Ve yanımda olan kimse yoktu bu hayatta. Gonca ve Burak'tan başka dayanabileceğim bir omuz yoktu.

"Hey. Niye ağlıyorsun hemen?"

Dudaklarımı birbirine bastırıp sessiz iç çekişlerime devam ettim. Gonca da engel olmayarak ağlayarak rahatlamam gerektiğini yansıttı.

Burnumu çekerken parmaklarımı gözümün üzerinden kaydırdım. "Ya istemezse..Ya kabul etmezse ne yapacağım Gonca? Onun gibi bir adam..Tahmin bile edemiyorken..Ah çok aptalım!"

Gözyaşlarımı üzerimdeki tişörtün koluna silerken hıçkırığımın salonda yankılanmasna izin verdim. "Ben hata yaptım. En başta söylemeliydim. Şimdi çok fazla kızacak!"

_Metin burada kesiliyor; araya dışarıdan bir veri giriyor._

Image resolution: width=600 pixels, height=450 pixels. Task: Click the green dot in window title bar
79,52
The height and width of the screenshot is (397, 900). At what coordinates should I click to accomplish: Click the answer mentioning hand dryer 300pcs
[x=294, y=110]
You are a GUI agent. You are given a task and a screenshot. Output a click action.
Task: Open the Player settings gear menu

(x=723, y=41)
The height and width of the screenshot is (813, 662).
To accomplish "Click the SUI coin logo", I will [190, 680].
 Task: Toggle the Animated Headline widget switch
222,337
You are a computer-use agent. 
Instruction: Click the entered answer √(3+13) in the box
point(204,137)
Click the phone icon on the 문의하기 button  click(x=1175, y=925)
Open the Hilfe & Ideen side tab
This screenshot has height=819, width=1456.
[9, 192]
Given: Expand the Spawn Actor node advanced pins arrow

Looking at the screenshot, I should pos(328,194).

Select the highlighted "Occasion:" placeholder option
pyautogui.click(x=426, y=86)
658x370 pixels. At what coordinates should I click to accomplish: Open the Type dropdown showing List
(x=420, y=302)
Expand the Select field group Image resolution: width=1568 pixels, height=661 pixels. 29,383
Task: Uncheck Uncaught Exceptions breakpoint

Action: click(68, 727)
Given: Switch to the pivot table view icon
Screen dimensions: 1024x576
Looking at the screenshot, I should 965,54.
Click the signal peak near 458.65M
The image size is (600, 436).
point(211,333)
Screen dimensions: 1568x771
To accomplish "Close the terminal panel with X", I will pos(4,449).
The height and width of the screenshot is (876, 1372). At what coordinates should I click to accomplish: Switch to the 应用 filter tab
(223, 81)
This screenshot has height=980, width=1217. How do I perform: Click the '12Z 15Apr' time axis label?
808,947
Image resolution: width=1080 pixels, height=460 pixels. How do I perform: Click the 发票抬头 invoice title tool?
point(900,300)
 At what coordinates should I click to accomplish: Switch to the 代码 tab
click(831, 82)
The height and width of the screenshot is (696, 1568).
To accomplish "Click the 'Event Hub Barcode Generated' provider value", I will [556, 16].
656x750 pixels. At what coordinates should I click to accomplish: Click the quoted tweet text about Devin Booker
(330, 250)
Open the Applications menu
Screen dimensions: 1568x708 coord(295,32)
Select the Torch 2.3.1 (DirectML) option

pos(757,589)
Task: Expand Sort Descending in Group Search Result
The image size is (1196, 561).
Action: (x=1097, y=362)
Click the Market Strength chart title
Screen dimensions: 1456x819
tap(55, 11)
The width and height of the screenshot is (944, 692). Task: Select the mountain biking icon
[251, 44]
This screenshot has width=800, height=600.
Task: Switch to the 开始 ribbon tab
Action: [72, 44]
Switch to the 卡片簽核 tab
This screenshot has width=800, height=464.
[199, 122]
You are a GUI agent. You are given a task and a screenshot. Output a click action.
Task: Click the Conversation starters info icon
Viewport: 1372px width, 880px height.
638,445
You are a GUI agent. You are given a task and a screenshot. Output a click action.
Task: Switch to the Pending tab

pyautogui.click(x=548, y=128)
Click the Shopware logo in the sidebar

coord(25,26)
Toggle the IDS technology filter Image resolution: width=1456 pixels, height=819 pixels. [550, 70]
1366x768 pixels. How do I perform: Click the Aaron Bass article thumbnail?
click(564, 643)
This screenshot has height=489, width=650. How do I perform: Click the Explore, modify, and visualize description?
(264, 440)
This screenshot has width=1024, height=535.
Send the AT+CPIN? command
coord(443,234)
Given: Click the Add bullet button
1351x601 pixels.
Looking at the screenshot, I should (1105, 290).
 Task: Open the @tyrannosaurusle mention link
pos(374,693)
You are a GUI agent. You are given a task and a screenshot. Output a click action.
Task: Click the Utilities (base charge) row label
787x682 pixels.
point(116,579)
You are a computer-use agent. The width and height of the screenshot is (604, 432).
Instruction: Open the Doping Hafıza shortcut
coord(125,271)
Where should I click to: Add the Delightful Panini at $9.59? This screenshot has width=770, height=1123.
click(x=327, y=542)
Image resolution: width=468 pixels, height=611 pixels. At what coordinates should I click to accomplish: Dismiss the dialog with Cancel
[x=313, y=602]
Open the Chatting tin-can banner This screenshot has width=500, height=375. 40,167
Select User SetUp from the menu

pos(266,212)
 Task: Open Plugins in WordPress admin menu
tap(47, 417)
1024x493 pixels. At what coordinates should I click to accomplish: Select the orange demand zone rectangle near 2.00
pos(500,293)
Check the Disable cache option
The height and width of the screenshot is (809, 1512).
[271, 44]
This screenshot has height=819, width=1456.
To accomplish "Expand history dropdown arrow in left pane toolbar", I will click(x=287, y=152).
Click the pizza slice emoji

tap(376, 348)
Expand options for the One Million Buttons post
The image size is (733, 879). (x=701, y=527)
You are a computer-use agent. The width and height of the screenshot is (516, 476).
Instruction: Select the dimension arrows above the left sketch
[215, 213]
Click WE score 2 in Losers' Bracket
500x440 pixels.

"Belki de söylemedi hala-" Gonca'nın sesini kesen şey bu sefer ben değildim. Evde yankılanan zilin sesiyle gözlerimi sıkıca kapattım. Gelmişti işte.

Art arda gelen zilin sesiyle yüzümü buruşturdum. Kızarmış gözlerimi silip ayağa kalktım. "Bizi yalnız bırak lütfen."

"Onun olduğunu nereden biliyorsun. Burada olduğunu bile bilmiyor!"

"Burak'tan öğrenmiştir. Bilmiyorsun onu sen!"

Kapıdan gelen aralıksız tıkırtılarla yüzümü buruşturdum. "Bak odadayım bir şey yaparsa bana seslen hemen geliyorum. Anlaştık mı?"

Başımı sallarken bana destek olurmuş gibi sıkıca sarıldı. "Sakin ol tamam mı! Bebeğini düşünmeden hareket etme sakın."

Birkaç kez boğazımı temizledikten sonra kapıya doğru ilerledim. Kapının deliğinden dışarı baktığımda Enis'in sert yüzüyle karşılaşmak tam de beklediğim bir sahneydi.

Kapıdan geri çekilip bir elimi karnıma götürdüm. "Artık babada biliyor her şeyi oğlum."

Sessizce mırıldandıktan sonra daha fazla ısrar etmesine fırsat vermeden kapının kilidini açtım. Kapı ardına kadar açılırken kırmızı görmüş boğa gibi sinirle yüzüme baktı. Bir eli kapının pervazındayken diğeri hesap sorarmış gibi beline gitmişti.

" Niye açmıyorsun kapıyı?"

Bir şey söylemeden içeri geçmesini izledim. Kapıyı kapattıktan sonra bir elimle tişörtümün ucunu sıktım hırsla. Onun karşısında başımı eğmeyecektim! Onun söylediklerine boyun eğmeyecektim. Kararlı bir şekilde arkasında ilerlerken tişörtümün ucundaki parmaklarımı gevşetip yan tarafıma indirdim.